A third town that used MTG Disposal said they were satisfied with the service and reported no major issues.

MTG Disposal did not return a request for comment, but the company’s bid package included several 2015 letters of recommendation from local municipalities, including North Providence and Pawtucket. D’Agostino said he could not comment on whether the city spoke with representatives of the towns that submitted letters or different towns that use the company’s services.

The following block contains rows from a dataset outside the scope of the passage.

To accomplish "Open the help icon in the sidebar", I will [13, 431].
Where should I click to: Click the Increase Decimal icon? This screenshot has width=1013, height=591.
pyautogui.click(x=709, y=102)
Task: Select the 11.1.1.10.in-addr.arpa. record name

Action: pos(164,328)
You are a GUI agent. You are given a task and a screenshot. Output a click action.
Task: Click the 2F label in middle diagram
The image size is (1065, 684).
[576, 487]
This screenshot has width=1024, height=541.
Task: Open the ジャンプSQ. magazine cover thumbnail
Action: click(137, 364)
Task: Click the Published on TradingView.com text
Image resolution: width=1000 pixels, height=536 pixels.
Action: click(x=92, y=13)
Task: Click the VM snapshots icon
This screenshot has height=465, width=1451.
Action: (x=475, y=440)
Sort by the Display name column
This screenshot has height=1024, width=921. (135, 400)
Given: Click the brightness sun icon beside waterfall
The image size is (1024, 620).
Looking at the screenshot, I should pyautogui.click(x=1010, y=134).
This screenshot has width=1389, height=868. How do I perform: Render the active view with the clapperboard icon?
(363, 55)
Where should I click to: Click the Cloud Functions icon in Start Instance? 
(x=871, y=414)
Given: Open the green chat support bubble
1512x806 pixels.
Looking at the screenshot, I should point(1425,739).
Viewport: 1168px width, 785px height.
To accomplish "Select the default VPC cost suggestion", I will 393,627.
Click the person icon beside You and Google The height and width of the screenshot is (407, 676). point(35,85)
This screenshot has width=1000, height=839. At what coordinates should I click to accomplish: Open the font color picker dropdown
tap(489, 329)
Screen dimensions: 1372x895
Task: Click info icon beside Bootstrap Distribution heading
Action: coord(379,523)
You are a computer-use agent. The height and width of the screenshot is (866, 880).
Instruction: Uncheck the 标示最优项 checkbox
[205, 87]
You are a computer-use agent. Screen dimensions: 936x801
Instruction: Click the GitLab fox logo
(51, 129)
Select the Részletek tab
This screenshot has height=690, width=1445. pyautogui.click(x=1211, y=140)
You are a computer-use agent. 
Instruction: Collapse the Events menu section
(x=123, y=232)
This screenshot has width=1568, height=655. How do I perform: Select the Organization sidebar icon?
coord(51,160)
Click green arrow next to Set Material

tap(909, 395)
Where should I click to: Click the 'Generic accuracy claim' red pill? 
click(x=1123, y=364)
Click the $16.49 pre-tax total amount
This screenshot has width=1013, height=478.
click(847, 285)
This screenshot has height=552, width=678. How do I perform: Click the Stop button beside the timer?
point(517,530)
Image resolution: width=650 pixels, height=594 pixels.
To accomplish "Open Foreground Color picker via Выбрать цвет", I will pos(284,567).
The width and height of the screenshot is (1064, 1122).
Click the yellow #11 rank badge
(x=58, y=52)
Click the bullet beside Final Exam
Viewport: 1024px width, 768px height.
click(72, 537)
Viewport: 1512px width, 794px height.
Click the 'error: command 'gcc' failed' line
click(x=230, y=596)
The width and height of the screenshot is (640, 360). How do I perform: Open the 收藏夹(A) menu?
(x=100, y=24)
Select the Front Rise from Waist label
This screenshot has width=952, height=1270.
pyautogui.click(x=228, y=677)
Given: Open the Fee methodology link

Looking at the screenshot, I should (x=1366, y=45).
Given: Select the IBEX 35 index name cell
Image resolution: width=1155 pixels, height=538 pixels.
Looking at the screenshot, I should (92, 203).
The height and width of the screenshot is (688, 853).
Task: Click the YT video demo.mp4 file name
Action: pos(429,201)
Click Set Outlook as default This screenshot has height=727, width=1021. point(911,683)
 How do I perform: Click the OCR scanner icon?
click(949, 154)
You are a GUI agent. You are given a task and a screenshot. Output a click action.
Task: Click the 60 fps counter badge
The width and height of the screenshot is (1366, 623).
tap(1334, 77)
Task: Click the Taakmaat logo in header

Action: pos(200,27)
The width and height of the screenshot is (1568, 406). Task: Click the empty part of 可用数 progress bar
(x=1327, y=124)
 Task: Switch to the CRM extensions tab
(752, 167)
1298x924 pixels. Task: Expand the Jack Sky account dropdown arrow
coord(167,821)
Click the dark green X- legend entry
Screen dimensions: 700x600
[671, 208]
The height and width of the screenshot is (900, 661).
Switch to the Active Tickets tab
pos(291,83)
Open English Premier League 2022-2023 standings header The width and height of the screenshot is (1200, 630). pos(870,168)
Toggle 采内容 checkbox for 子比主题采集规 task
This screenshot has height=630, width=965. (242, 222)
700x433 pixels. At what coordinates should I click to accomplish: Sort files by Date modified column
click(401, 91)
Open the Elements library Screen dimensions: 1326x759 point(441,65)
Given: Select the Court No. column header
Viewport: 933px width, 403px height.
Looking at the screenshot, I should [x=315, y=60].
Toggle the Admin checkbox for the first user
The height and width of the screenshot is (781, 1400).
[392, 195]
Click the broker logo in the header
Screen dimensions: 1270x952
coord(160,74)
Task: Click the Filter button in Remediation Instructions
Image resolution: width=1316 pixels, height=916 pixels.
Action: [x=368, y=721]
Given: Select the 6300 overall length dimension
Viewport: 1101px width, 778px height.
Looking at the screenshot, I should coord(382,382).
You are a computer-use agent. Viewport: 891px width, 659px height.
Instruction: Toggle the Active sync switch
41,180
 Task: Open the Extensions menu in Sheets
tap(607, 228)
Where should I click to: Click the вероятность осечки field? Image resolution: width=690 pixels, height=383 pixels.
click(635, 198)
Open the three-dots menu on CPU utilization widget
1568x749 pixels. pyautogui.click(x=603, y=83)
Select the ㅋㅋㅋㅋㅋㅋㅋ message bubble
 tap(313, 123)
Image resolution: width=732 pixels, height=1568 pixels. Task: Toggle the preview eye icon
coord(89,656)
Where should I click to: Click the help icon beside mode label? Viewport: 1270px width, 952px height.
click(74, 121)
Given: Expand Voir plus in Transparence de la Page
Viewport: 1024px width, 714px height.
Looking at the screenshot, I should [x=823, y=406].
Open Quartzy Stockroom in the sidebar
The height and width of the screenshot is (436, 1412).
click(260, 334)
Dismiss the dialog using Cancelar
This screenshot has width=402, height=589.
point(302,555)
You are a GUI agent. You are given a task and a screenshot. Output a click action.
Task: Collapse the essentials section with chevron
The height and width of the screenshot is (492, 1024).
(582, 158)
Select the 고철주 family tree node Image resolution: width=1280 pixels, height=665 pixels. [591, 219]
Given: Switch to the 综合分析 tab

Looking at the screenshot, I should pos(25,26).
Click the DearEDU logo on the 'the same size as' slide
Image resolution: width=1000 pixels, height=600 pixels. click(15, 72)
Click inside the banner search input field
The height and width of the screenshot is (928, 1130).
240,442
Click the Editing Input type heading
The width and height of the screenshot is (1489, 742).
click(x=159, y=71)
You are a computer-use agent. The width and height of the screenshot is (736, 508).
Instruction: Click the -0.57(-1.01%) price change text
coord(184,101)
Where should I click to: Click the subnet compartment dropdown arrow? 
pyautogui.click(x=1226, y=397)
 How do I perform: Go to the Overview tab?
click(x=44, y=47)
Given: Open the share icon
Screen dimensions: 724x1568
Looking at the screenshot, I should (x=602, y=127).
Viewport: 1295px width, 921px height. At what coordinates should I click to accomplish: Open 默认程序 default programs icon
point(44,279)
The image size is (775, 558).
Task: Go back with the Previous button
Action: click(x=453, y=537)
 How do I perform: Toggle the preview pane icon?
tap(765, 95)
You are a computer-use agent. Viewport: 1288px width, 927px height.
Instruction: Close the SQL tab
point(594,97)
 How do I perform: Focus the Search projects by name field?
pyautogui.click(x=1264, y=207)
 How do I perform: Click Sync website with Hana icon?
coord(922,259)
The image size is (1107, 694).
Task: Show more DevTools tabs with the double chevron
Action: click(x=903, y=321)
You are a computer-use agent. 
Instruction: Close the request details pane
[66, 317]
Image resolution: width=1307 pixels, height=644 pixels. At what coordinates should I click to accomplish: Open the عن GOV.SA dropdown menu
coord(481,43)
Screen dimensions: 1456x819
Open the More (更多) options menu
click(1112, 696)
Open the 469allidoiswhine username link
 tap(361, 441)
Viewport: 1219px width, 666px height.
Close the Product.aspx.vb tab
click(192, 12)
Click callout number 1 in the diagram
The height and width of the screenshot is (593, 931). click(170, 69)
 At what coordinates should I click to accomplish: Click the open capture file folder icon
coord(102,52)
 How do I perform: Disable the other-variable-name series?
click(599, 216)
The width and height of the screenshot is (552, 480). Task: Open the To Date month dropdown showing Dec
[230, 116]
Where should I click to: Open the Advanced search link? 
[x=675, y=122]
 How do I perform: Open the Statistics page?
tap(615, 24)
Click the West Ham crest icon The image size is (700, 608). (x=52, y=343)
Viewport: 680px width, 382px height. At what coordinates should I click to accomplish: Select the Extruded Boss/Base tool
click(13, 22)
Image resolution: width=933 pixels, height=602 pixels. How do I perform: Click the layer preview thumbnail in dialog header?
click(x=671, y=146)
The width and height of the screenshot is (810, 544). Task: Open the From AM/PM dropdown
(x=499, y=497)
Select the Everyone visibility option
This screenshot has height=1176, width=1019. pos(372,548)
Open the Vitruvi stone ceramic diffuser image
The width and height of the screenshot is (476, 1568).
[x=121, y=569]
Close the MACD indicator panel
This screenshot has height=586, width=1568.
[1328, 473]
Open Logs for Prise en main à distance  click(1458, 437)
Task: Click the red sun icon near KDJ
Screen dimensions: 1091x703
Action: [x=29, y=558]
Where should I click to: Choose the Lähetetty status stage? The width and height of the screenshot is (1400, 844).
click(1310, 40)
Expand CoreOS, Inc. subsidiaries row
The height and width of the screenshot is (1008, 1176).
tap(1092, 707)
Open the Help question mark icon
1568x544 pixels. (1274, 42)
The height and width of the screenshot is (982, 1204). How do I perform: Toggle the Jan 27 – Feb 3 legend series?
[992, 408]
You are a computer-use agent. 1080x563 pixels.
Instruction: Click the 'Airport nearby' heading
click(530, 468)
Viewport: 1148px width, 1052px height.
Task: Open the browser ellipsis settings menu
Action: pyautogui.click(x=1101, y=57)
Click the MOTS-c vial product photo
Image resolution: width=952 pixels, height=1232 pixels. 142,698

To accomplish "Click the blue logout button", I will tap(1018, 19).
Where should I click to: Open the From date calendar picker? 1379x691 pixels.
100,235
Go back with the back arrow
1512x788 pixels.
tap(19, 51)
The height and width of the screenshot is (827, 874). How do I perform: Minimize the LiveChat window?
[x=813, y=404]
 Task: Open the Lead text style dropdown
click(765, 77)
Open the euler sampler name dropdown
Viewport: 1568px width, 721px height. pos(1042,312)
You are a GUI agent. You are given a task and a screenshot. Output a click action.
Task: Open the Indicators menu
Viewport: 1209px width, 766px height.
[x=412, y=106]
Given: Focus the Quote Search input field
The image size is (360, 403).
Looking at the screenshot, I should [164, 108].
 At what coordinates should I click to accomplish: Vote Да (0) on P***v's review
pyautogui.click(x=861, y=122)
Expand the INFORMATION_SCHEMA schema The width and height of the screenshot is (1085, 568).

The analysis also refers to MTG Disposal’s decision to suspend yard waste collection during the COVID-19 crisis, pointing out that Waste Management has continued this service with no issues. In April, The Breeze reported that six local communities were without yard waste collection for several weeks after MTG Disposal was forced to suspend the service due to employee shortages.

“It is the recommendation of this office, in keeping within the city’s rights as listed within the RFP and what we feel is in the ‘best interest of the city,’ that the City Council award the bid for municipal refuse collection to Waste Management of Rhode Island, Inc.,” the analysis states.

City councilors agreed, voting unanimously in favor of the contract. Both Council President Daniel Gendron and Councilor John Ward thanked the department for its detailed analysis and expressed their approval.

D’Agostino told The Breeze last week he’s satisfied with how the process turned out.

“You can’t put a price tag on quality,” he said.